See the Followers preferences panel and set Make follow primary to Yes if you want to do this.
My September 2021 experiment was to turn off creator mode for a month, and that led to a small reduction in the visibility of my content. I compared my stats with the previous 4 months, when creator mode was on. Here are the results.
86 posts between 4 May and 30 August with creator mode ON.
51 Text/Image/Doc posts
👀 Avg views 5524
💚 Avg reactions 92
💬 Avg comments 88
👀 Avg views 1410
💚 Avg reactions 86
💬 Avg comments 91
19 posts between 1 September and 25 September 2021 with creator mode OFF.
13 Text/Image/Doc posts
👀 Avg views 3700
💚 Avg reactions 70
💬 Avg comments 62
👀 Avg views 855
💚 Avg reactions 75
💬 Avg comments 89
Some additional info:
When I turned off creator mode on 1 Sep 2021
1908 #LinkedInLearnerLounge followers
When I checked again on 2 Oct 2021
1942 #LinkedInLearnerLounge followers
Due to my drop in visibility during the September 2021 experiment, I turned creator mode back on in October 2021.
Will I be penalised if I turn creator mode on and off multiple times?
There’s no evidence that turning creator mode on or off multiple times will generate a visibility penalty.
However, you may lose some functionality when turning off creator mode, so do this mindfully.

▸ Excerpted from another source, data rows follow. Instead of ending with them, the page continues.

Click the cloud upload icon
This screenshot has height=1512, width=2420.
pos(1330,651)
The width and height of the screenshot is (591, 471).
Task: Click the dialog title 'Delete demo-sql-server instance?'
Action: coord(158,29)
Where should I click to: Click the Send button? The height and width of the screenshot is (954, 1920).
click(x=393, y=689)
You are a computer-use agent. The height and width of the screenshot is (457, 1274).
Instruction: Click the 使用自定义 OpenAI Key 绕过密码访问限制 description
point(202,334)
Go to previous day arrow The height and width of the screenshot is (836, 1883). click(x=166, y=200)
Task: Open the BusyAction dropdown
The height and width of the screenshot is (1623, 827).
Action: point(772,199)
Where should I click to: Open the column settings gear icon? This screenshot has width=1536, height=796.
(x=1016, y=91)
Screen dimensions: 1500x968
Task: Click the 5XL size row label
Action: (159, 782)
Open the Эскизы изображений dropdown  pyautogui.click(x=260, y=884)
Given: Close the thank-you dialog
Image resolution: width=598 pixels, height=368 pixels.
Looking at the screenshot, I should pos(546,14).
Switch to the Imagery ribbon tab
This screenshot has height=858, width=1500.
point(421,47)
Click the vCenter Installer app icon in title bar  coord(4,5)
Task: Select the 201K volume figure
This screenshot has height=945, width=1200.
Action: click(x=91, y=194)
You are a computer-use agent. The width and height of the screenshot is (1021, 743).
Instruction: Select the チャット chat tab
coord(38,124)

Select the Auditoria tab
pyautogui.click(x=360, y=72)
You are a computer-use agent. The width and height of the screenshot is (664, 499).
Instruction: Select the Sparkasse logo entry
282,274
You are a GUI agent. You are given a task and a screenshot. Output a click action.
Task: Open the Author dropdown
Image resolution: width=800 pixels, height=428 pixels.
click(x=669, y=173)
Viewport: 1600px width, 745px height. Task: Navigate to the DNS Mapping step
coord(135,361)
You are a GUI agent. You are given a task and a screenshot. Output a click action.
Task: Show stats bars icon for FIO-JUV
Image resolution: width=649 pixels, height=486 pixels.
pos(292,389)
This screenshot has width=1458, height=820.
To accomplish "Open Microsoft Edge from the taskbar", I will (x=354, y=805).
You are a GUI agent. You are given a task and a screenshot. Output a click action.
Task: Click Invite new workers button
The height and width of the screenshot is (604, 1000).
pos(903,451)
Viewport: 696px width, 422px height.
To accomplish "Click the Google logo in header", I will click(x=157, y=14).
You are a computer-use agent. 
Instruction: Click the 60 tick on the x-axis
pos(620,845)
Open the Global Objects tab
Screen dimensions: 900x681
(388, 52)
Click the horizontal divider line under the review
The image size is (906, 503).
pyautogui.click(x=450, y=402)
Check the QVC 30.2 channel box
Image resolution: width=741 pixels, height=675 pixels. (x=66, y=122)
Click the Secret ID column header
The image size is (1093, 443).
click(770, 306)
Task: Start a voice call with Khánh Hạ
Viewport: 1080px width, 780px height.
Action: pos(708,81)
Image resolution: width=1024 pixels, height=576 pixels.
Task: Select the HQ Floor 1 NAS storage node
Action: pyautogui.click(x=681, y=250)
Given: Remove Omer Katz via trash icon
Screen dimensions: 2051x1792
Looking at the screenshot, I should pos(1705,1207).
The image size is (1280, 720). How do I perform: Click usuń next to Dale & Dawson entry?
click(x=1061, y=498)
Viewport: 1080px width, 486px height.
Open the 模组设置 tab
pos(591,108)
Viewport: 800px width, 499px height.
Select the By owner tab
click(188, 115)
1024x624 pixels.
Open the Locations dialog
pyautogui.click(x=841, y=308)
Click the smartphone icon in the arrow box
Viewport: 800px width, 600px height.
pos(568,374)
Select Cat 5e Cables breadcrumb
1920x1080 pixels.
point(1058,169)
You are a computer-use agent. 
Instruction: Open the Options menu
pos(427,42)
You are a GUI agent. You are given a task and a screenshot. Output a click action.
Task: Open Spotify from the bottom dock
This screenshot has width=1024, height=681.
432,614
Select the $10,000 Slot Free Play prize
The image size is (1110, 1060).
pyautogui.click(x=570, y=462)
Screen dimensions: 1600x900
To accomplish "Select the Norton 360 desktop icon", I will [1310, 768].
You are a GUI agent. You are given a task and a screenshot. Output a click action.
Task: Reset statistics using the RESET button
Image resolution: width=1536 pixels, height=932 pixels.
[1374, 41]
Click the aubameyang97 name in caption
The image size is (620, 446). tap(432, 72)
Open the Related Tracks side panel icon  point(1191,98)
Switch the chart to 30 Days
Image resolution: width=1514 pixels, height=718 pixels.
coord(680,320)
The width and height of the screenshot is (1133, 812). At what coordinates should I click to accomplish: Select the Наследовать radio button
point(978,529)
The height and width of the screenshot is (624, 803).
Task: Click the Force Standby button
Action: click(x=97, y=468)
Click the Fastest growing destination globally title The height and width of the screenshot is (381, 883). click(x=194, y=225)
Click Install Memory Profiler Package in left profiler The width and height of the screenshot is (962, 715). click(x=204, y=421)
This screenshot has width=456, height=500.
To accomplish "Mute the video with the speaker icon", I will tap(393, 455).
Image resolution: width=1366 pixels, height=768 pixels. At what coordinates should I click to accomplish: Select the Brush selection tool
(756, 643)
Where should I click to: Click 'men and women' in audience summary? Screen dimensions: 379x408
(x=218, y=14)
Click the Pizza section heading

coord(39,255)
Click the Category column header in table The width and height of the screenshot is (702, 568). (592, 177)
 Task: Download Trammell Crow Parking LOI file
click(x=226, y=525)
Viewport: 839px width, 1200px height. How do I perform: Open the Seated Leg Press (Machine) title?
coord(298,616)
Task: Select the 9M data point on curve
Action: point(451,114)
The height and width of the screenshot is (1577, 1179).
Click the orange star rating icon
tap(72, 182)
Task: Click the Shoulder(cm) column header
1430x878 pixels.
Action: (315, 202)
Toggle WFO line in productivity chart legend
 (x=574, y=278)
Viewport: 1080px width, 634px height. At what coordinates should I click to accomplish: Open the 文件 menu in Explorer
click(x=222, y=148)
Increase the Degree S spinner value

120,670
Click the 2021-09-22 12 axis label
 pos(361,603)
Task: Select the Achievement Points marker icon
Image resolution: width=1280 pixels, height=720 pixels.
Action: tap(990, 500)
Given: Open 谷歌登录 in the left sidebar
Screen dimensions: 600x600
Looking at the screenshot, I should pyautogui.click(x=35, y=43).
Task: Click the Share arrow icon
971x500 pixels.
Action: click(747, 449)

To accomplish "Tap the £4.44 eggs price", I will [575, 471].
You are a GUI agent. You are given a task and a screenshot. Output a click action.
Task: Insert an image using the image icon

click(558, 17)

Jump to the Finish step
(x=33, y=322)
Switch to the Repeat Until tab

LinkedIn’s preference is for genuine content creators to have creator mode turned on. That doesn’t mean you have to be a slave to their desires, but if you’re unsure, I’d favour leaving the feature on.
Creator mode analytics.
In March 2022, LinkedIn launched updated profile and post analytics for creators. See your dashboard here:
(Link won’t work for non-creator mode users.)
LinkedIn desktop and mobile profiles now show aggregated post view counts (impressions) and engagements (reactions/comments/shares) over 7, 14, 28, 90 and 365 days.
The default view in the Analytics panel of creator-mode profiles is aggregate impressions over the past 7 days.
This replaces the previous approach, which was to display view counts for only your most recent post.
As you can see in the screenshot below, I’ve switched to view data for the past 365 days. I was pleasantly surprised at how quick it was to update the graph and numbers.
Analytics have also changed on posts. When viewing any post, creator mode users should now see a View analytics link.
Clicking the link above will show a screen with more analytics about the post, including this new description of what is meant by “impressions”.
I’ve covered views versus impressions in view counts explained.
All this is a long way short of the sort of analytics you can get from a tool such as SHIELD, but it’s a positive move for creators.
New features go to creators first.
Since the launch of creator mode in April 2021, most new features on LinkedIn seem to have rolled out first to members in creator mode. Some of those features are exclusive to creator mode users.
Let’s wrap up.
I’m not convinced that creator mode actually helps creators that much, but I’m leaving it turned on. Why? Because my profile was already in Follow first mode and it’s good to have my follower count and content showcased more prominently.
If LinkedIn keeps rolling out cool new features that are dependent on creator mode being enabled, that will be a compelling reason for LinkedIn enthusiasts and power users to ensure that creator mode goes on and stays on.